A new car repair facility, on Seneca Street between Kildare and Walker Roads, cost $1 million. Other improvements included landscaping, lighting, security cameras, fencing and drainage.

FCA saves copious fuel costs with the lot so much closer. So it’s environmentally friendly. And the short trip from the assembly plant lessens the chances of the new vehicles picking up nicks or malfunctions, says De Thomasis.

“It’s a win-win — good for us and good for FCA,” says Berthiaume. As well it is also good for nearby residents, since there is no real traffic congestion. Cars, transport trucks and rail cars stacked with vehicles enter and exit on remote Munsee Street off Walker Road.

ETR punches well above its weight. Its mainline stretches only 35 km and roughly parallels the Detroit River, from the east side of Windsor, through LaSalle and terminating in Amherstburg. The total track, including sidings and spurs, is 70 km.

The volume of cargo it moves in a year — 12,000 loaded rail cars — is spectacular for this unique short-line company with such a low public profile. While there is still romance in passenger train travel, there is little overtly sexy about a railway with a “Go Slow” safety policy that limits train speed to 15 km per hour.

Its value, however, to local customers engaged in the lumber, steel, agriculture, scrap metal, alcohol, and liquid petroleum gas industry sectors, is profound. ETR offers in-plant switching services to customers with trucks and rail cars clogging production processes. It reduces shipping costs, improves safety and increases efficiency and plant capacity.

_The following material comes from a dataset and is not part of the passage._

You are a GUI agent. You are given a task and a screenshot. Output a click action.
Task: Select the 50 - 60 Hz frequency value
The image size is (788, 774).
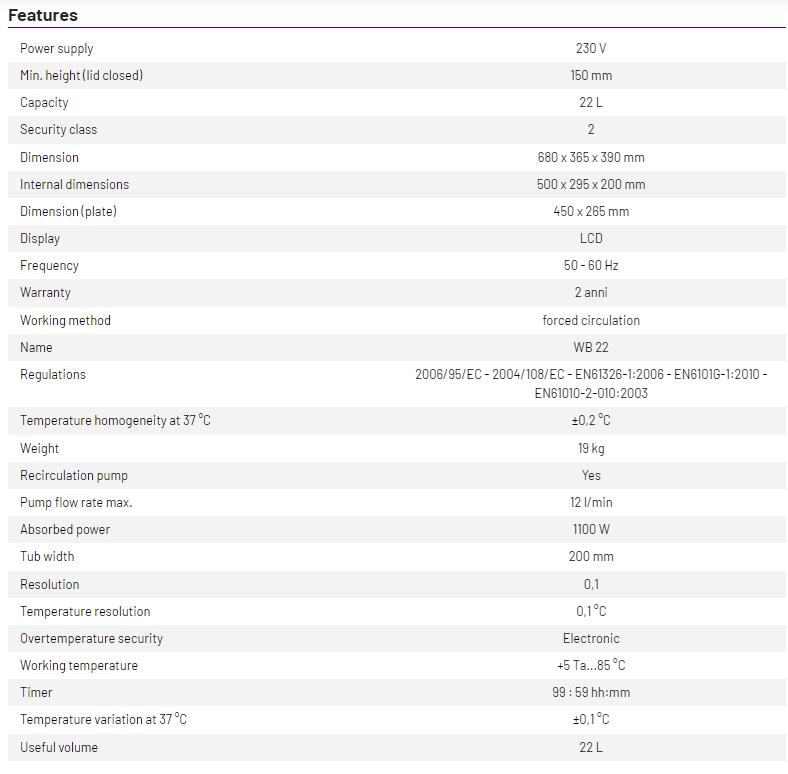(x=591, y=266)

ETR operates with only four regularly rebuilt locomotives, worth approximately $500,000 each. But, don’t be fooled. ETR and sister company Morterm Limited provide far reaching rail access from CN, CP and CSX railways to ships traversing the Great Lakes to load and unload cargo, connecting these customers to any point in the rail networks of North America.

Local industries served by ETR are: ADM Agri Ind. Border Reload Inc., Canadian Salt, Dainty Foods, Diageo Canada Inc., Hiram Walker (Penrod Ricard), K Scrap Resources, Petro Gas, and Plains Midstream Canada.

“There are a lot of spinoffs to big companies,” Berthiaume indicates. “A lot of industries depend on rail. ADM, Hiram Walker, Dainty Foods . . . they can’t operate without rail.”

“We’re not the kind of business that needs to be in the public eye,” adds Berthiaume when asked why ETR generally operates under the radar screen. “We advertise in trade magazines, to targeted audiences.” (Note: In these publications, ETR stresses its cost effectiveness to attract new business on the rail line).

In 1983, ETR merged with Morterm Limited, a full service marine terminal, under the corporate banner Essex Morterm Holding Company. That year there was a change in ownership with a private local investment group purchasing the company from Canadian Salt.

Morterm, located on Maplewood Drive in west Windsor, is a story in itself.

It was built in 1917 by U.S. Steel. A large portion of the docking facility was expanded using debris from the 1967 Detroit riots no less.

Today it is a thoroughly modern marine facility. It recently purchased $500,000 in state of the art lift truck equipment to accommodate the transport of cumbersome cargo, such as wind turbine components, across the country.

ETR is forever on the prowl for new business. One opportunity would be to attract a big manufacturer to redevelop 140 acres of land idled for five years with the closure of the Honeywell chemical plant in Amherstburg. ETR has a track there waiting to be reused.

Berthiaume is prideful of the fact that his company has never been subsidized by government. In fact, ETR and its sister companies pay an estimated $850,000 a year in municipal taxes while employing a dozen core staff and 60 employees during peak operations.

He allows that ETR might pursue tax deferment under the city’s Community Improvement Plan (CIP) as it explores other opportunities for converting brownfields.

With governments liberally tossing money around to private companies with little proof of sustainable payback, I can’t think of a more deserving recipient.